Relevant Equations: T - mg = ma

View attachment 332527

I found the tension of cable B by doing mg + Csin(37.1). I found C by doing 757(Tension in cable A) = Ccos(37.1).
I was just wondering if the tension in cable D is equivalent to the tension in cable B. If possible please show the steps on how you determined if they are equivalent or not.
Thank you!
That sounds like part "C". per forum rules you must show us, if you get stuck after a reasonable attempt we help.
 
erobz said:
That sounds like part "C". per forum rules you must show us, if you get stuck after a reasonable attempt we help.
No it's not a part C, I'm just curious lol promise. Here is the full page
1695598230962.png
 
Well, if you want to find the tension in the rope ##D## do a free body diagram of the engine.
 
It would be tension upward(or normal force since they are equivalent in this situation) and mg downward. I suppose then they wouldn't be equivalent since in this situation we only take into account mg, not the vertical tension in cable C since cable D is below that point.
 
yashboi123 said:
It would be tension upward(or normal force since they are equivalent in this situation) and mg downward. I suppose then they wouldn't be equivalent since in this situation we only take into account mg, not the vertical tension in cable C since cable D is below that point.
Is my thought process correct here?
 
yashboi123 said:
Is my thought process correct here?
Yeah, there are two forces acting on the engine block on opposite directions, and the engine is not accelerating.

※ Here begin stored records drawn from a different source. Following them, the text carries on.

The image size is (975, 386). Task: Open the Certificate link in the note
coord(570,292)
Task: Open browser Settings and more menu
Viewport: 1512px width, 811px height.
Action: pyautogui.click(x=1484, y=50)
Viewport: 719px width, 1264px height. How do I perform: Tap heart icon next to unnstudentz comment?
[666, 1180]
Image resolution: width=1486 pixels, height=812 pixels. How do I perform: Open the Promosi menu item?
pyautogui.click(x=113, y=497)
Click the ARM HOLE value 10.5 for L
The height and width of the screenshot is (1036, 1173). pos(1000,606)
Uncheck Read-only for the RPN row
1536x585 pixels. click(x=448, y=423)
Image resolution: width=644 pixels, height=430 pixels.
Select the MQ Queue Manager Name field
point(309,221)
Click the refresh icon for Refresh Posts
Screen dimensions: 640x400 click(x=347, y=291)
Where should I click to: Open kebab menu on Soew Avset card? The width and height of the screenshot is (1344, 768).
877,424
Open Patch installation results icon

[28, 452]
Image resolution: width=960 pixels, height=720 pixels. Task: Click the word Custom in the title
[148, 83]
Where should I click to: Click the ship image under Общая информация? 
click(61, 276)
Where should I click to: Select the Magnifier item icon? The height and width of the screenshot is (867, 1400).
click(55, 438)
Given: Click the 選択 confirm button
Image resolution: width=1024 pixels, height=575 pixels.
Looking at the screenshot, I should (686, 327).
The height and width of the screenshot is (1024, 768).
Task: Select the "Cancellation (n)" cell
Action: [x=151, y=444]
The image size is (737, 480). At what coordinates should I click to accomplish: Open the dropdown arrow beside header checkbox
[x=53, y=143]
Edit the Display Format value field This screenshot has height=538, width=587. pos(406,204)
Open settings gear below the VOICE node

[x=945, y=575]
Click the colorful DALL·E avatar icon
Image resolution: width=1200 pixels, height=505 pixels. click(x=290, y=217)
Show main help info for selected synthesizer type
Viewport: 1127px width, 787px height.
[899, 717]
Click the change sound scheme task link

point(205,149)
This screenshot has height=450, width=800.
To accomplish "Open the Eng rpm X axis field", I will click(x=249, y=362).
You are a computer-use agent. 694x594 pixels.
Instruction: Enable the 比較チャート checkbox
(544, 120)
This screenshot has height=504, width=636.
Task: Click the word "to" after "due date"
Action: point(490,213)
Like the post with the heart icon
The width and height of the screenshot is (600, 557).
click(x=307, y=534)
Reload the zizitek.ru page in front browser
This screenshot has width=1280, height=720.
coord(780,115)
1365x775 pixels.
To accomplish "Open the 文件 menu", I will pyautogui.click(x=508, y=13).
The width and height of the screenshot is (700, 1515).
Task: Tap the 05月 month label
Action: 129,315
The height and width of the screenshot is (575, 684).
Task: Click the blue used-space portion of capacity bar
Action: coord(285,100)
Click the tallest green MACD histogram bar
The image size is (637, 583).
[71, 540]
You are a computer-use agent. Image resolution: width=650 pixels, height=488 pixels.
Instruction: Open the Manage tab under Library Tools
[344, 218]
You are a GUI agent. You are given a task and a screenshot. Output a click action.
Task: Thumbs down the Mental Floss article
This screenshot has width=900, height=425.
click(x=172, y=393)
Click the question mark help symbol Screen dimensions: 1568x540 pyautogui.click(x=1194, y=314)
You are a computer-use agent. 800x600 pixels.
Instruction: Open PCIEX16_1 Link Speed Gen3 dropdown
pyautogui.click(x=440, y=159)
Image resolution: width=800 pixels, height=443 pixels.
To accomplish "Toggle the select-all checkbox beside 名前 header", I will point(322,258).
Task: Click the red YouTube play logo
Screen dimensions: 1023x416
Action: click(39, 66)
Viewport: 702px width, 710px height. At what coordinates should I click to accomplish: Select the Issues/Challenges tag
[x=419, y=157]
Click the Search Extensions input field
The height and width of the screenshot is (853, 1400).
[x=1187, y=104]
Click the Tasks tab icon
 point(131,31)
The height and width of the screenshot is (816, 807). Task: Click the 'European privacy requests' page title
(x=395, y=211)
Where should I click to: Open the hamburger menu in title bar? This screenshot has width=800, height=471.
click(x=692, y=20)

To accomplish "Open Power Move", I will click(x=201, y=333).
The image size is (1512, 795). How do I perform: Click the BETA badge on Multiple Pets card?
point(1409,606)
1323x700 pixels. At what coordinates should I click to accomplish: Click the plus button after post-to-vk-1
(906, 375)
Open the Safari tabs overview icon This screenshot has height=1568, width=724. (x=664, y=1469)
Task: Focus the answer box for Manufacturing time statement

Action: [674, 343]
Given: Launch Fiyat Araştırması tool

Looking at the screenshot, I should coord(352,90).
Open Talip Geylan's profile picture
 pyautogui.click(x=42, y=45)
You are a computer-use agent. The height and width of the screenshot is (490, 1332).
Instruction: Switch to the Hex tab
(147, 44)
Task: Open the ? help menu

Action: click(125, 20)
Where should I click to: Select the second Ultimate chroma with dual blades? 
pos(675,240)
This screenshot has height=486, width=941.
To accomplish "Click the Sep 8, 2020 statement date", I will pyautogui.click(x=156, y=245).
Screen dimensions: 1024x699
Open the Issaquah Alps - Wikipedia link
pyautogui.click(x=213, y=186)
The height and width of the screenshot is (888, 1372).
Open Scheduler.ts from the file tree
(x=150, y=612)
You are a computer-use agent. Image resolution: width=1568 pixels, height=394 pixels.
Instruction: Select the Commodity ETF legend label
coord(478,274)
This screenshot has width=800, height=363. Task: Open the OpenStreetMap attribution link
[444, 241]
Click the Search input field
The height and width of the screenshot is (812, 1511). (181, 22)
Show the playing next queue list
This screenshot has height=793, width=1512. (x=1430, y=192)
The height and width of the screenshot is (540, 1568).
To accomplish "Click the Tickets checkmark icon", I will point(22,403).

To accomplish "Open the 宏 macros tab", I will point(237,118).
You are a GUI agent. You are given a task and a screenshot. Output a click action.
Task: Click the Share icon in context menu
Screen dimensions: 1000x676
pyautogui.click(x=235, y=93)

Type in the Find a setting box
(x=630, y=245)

We know one of them is it weight the other is the tension in rope ##D##, hence;

$$T_D - mg = 0 $$
 
erobz said:
Yeah, there are two forces acting on the engine block on opposite directions, and the engine is not accelerating. We know one of them is it weight the other is the tension in rope ##D##, hence;

$$T_D - mg = 0 $$
Thanks mate, that was a dumb mistake from me it's pretty clear since D is below C the vertical component of Tc wouldn't be considered.
 
yashboi123 said:
Thanks mate, that was a dumb mistake from me it's pretty clear since D is below C the vertical component of Tc wouldn't be considered.
You're Welcome.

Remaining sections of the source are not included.